-- START OF Article --

ANDREY SUSHENTSOV: In the years that were preceding 2022, Ukraine started to become a very significant military player in Eastern Europe. Not only independent Ukrainian capabilities, but especially, in most instances, they were Soviet capabilities as Ukraine was one of the biggest hosts of the Soviet military legacy. In addition, Ukraine started to be a platform for NATO instructors that had been nurturing the Ukrainian army to become a significant military threat against Russia.

If you check the numbers, you can see that Ukrainian military forces were up to 300,000 people strong, that’s only one-third of the Russian military forces. And if you combine them with several other military departments like its ministry of interior, border guards, and special security services, the number could reach seven or eight hundred thousand people, which is a really significant military force compared to Russia.

Ukraine also had an unresolved inter-ethnic conflict, basically with their own citizens in Donbas, but also with people with Russian identity or origin. And since this region is bordering Russia, Russia cannot remain passive, as all of such instances became issues of Russia’s internal politics when rights of those people is oppressed, or the Ukrainian government says “You should never teach Russian in school” or “You should abolish memorials commemorating fallen victims in the Great Patriotic War”, which are sacred notions for every Russian. For eight years since 2014, Donbass region was constantly under military pressure from Ukraine.

This created a very special identity not only in Donbass region among Russians who were opposing Ukraine, but also inside Ukraine itself, which started to see Russia as a vital threat or enemy. They started to see their own destiny in vanquishing Russia. You can compare this relationship to the type of relationship which exists between India and Pakistan. Both countries have originated simultaneously when the British Empire collapsed, and for Pakistan the birth of the statehood started around the vital moment when they understood their destiny to be opposing India. They simultaneously produced significant military forces, especially nuclear weapons. Pakistan started to develop foreign relations hostile to India and friendly relations with China, aimed at counterbalancing India. Pakistan’s strategy toward Afghanistan has some anti-Indian overtones as well. There are regional crises with occasional attacks, too.

Russia perceived Ukraine as becoming this type of country, understanding that in several years it can possibly acquire significant amount of armaments that would be sufficient to inflict disproportionate harm to either Donbass or Russia itself. Russia, then, decided that it would not wait until that moment, particularly seeing that NATO and the US were assisting Ukraine to become such a counterbalance to Russia. That’s why Russia decided it couldn’t let this happen.

Q: So, Ukraine was defining itself in direct opposition to Russia, right?

It wouldn’t be the problem if they only had developed a hostile identity like Baltic countries or Poland. But Ukraine was also nurturing a very significant military capability. They were number three army in Europe, after Russia and Turkey. That’s an important powerhouse with more than 2,000 tanks, which is more than what every other European nation has combined.

-- END OF Article --

§ **Stated task a**: According to the interview, how large were the Ukrainian military forces?
The interview and the entries that come after it were drawn from separate sources.

-- START OF Input records --

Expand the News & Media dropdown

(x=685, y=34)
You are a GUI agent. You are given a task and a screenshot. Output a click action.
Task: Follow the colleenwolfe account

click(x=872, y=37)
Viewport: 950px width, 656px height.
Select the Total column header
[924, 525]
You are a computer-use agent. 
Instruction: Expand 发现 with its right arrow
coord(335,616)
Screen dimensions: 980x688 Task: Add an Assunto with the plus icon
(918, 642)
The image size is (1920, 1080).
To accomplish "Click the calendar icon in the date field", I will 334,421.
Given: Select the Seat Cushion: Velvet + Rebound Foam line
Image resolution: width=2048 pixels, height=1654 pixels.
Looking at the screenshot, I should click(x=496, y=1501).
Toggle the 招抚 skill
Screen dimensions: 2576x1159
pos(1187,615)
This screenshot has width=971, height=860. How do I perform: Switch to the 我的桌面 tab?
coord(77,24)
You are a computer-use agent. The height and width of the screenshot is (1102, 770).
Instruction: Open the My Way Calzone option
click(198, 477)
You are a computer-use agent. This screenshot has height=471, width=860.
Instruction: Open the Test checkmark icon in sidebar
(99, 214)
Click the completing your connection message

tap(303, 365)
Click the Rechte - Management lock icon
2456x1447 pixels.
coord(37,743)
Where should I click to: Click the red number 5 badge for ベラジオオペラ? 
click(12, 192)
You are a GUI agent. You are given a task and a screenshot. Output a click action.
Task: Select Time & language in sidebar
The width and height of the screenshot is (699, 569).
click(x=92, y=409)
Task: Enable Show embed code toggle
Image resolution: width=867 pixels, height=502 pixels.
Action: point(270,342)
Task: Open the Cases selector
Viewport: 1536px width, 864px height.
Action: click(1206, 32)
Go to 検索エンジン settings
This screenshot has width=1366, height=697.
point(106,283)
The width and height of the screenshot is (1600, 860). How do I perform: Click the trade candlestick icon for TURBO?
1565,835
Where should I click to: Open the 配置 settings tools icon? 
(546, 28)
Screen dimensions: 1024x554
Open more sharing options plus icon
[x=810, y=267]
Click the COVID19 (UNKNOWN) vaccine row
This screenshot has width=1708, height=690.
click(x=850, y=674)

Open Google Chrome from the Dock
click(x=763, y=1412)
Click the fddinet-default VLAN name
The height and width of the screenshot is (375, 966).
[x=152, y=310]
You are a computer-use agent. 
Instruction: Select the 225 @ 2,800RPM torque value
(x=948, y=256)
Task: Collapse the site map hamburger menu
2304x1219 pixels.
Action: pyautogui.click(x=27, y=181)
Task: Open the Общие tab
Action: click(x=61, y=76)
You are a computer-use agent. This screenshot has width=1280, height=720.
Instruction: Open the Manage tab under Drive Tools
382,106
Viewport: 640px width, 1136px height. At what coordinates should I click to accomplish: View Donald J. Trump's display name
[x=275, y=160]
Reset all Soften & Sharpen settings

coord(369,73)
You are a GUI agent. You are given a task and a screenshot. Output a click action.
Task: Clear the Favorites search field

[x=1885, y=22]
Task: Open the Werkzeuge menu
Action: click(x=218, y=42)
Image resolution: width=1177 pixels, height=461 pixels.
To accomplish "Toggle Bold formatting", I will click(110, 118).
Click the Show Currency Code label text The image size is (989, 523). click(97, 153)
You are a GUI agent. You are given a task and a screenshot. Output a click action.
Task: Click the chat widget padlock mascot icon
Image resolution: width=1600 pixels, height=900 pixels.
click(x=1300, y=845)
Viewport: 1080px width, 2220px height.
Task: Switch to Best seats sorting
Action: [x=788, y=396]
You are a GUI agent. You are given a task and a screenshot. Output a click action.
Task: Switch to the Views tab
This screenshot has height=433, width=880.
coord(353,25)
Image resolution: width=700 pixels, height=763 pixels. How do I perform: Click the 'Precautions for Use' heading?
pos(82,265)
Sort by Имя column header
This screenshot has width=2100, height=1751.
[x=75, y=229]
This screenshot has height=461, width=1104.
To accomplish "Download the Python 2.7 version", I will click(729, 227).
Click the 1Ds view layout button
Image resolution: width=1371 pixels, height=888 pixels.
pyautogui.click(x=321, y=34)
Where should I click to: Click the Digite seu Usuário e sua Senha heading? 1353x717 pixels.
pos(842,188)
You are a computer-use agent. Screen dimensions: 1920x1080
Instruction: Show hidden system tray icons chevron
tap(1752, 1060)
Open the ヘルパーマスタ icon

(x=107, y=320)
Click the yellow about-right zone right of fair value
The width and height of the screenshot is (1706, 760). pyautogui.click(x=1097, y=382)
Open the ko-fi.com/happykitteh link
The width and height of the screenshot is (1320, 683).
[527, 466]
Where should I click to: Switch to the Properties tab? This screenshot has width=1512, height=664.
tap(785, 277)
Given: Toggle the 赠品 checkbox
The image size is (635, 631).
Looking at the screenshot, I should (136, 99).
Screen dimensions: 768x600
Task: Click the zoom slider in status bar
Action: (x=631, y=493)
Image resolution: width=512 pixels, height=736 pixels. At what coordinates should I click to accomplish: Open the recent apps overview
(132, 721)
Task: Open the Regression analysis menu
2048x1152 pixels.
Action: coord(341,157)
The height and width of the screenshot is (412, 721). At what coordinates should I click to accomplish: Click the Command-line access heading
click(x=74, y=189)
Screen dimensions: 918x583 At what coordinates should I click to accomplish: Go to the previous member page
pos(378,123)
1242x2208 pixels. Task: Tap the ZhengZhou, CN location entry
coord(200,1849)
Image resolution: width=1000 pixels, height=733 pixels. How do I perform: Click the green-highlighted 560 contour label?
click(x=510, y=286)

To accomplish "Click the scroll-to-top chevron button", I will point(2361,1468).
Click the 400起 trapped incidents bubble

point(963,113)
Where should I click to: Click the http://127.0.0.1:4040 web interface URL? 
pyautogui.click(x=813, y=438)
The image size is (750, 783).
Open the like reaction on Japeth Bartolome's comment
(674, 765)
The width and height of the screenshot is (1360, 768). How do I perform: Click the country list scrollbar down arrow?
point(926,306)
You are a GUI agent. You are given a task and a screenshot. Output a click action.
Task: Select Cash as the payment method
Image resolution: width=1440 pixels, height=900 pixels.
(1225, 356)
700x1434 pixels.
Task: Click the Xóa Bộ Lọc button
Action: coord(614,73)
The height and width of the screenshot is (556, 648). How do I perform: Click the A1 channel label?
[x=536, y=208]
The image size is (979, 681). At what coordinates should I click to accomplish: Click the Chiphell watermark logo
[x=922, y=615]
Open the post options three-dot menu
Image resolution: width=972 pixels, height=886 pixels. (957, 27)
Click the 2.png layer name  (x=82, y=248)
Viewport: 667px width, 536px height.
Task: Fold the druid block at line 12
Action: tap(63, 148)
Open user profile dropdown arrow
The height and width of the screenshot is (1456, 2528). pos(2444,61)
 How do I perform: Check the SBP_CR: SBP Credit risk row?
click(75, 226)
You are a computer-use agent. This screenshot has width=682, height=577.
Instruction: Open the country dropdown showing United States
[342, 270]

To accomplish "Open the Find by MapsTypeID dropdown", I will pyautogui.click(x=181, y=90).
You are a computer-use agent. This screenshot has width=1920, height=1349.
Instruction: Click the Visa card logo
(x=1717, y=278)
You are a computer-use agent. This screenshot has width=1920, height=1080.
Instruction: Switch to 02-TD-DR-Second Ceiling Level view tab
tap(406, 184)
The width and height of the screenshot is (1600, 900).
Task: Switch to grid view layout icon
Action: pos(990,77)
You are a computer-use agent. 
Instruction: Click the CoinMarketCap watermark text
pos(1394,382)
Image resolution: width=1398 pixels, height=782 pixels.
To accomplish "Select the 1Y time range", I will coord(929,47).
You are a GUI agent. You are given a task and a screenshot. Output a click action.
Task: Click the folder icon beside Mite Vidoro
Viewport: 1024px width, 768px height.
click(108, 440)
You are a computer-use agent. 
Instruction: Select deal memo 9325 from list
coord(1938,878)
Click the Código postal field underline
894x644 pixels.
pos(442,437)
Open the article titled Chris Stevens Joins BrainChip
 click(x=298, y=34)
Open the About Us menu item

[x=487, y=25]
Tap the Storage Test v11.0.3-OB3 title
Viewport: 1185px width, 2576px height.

-- END OF Input records --

§ **Stated task b**: Switch "Expand" to "Open" in the entries from the first one through the line containing "Looking at the screenshot, I should click(x=496, y=1501).", and write those lines out again with nothing else changed.

§ **Complete answer a**: They were up to 300,000 people strong.

§ **Complete answer b**:
Open the News & Media dropdown

(x=685, y=34)
You are a GUI agent. You are given a task and a screenshot. Output a click action.
Task: Follow the colleenwolfe account

click(x=872, y=37)
Viewport: 950px width, 656px height.
Select the Total column header
[924, 525]
You are a computer-use agent. 
Instruction: Open 发现 with its right arrow
coord(335,616)
Screen dimensions: 980x688 Task: Add an Assunto with the plus icon
(918, 642)
The image size is (1920, 1080).
To accomplish "Click the calendar icon in the date field", I will 334,421.
Given: Select the Seat Cushion: Velvet + Rebound Foam line
Image resolution: width=2048 pixels, height=1654 pixels.
Looking at the screenshot, I should click(x=496, y=1501).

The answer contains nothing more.